By the comments I'm getting on this entry, apparently my reasoning's wrong, but I still think that there's little point making a big production right now. I'm not just sticking my fingers in my ears and saying "Boys are icky, boys are icky." I'm waking up, looking around, and saying, "You know, dropping hints about a ring is very not me and I don't think I'll be doing it."
no subject
Date: 2006-06-26 07:57 pm (UTC)Some people find symbols/'official' statements psychologically important. Others don't, so much. And different mental states come over people at different times, not always coinciding with the 'official' moments. Also, not everyone has a very cosy subconscious idea of marriage--some people think of 'marriage' as the thing that is followed by 'divorce,' and their relationships might actually worsen when they tie the knot.
Of course, I am not married myself, so I am not an expert. However, I certainly notice *many* of my married friends referring to their parents' house as 'home', while my 'home' is definitely my rented apartment, empty of partners, kids, cats and dogs.
no subject
Date: 2006-06-26 11:10 pm (UTC)no subject
Date: 2006-06-27 05:55 pm (UTC)no subject
Date: 2006-06-28 10:47 am (UTC)no subject
Date: 2006-06-25 08:54 pm (UTC)I think I agree. Especially since you are already shacked up, and, as you say, marriage would not change anything.
And at this point, it seems downright silly for me to spend multiple tens of thousands of dollars to marry the person I'm already living with...
Although I think you should also remember that having a ridiculously wedding is another way of buying into societal pressure. Most of my friends married in grad school, and so had very cheap weddings by necessity, and, you know, they're just as married as other people.
no subject
Date: 2006-06-26 05:26 pm (UTC)Heh. Trevor and I have long talked about what we'd do if we did actually get married, and we agree we'd hold a reception BEFORE the wedding, like for 12 hours beforehand, to see if we could exhaust everybody so that all the people we don't want to have there but couldn't avoid inviting wouldn't make it to the ceremony itself.

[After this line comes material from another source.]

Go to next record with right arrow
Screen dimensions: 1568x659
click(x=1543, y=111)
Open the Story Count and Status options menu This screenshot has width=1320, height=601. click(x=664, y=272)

Then again, we're also not into the fancy party type thing...we were thinking, start with laser tag at midnight, then do bowling around 3 a.m., ceremony at dawn in one of the public parks. Pizza in the middle of the night, pancakes afterward at a park pavilion. Cheap, relatively speaking -- it would cost about $3,000.
no subject
Date: 2006-06-26 06:26 pm (UTC)The other night I said to Z that it'd be awesome to have open mic night at the reception. Like, on the response card, you indicate your meal preference, and also what piece you will be performing, as well as how many microphones you will need and whether you will require special lighting or props. Wouldn't that rule? You could have karaoke, interpretive dance, jokes, monologues, dramatic readings, spoon-on-face-sticking feats-- everybody does their party trick!

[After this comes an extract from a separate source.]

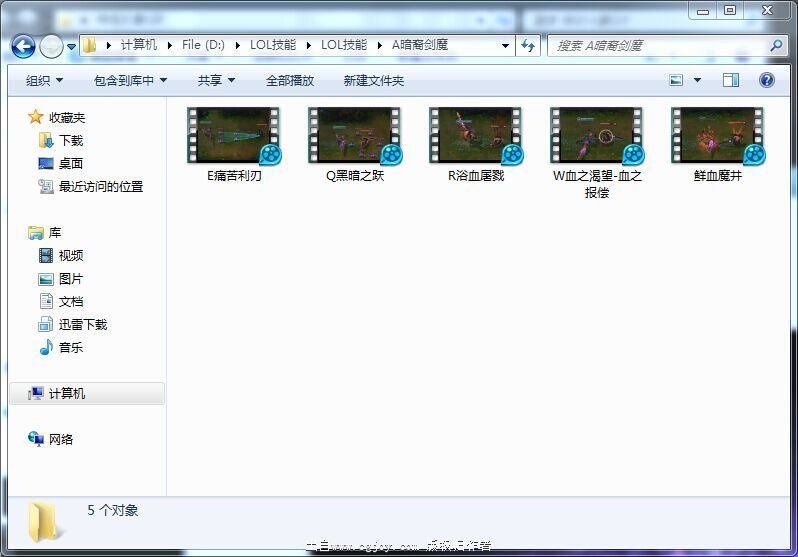Open the 音乐 library
Screen dimensions: 798x557
70,348
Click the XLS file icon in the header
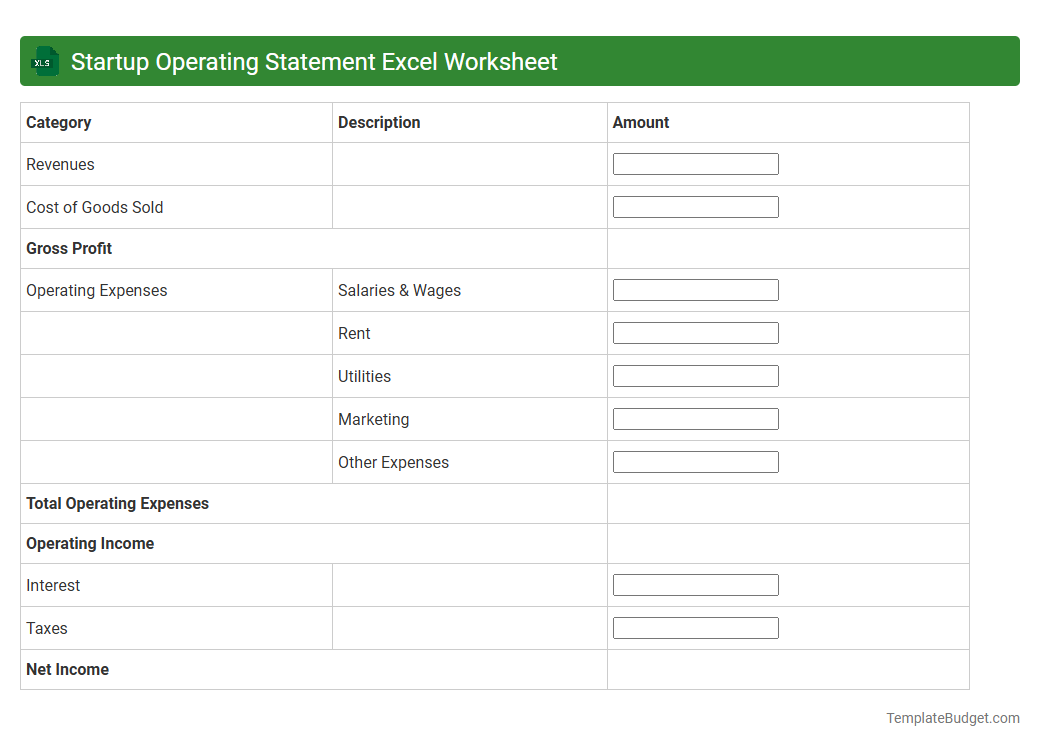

I think it'd be awesome, anyway. I have a good mix of talented and shameless friends and family. Also I sort of don't dance.
And anyway receptions spend so much time in careful and deliberate public humiliation of the bride and groom that I'd really like to see the friends and family get theirs. Na ha!!
no subject
Date: 2006-06-26 07:04 pm (UTC)Tardy as usual
Date: 2006-06-26 10:03 pm (UTC)Being married, and a Christian person at that...I'm a little personally biased. However, I am openminded toward the decisions of others.
Marriage is exactly what Jen said, anything that happens to me happens to Jer. It happens to US. The difference between Marriages and Relationships are simple. Marriage is a special thing. It takes a romance and makes it a life. Social pressures be damned, religious crap aside, it takes a feeling and translates it into an action. I think that is pretty incredible.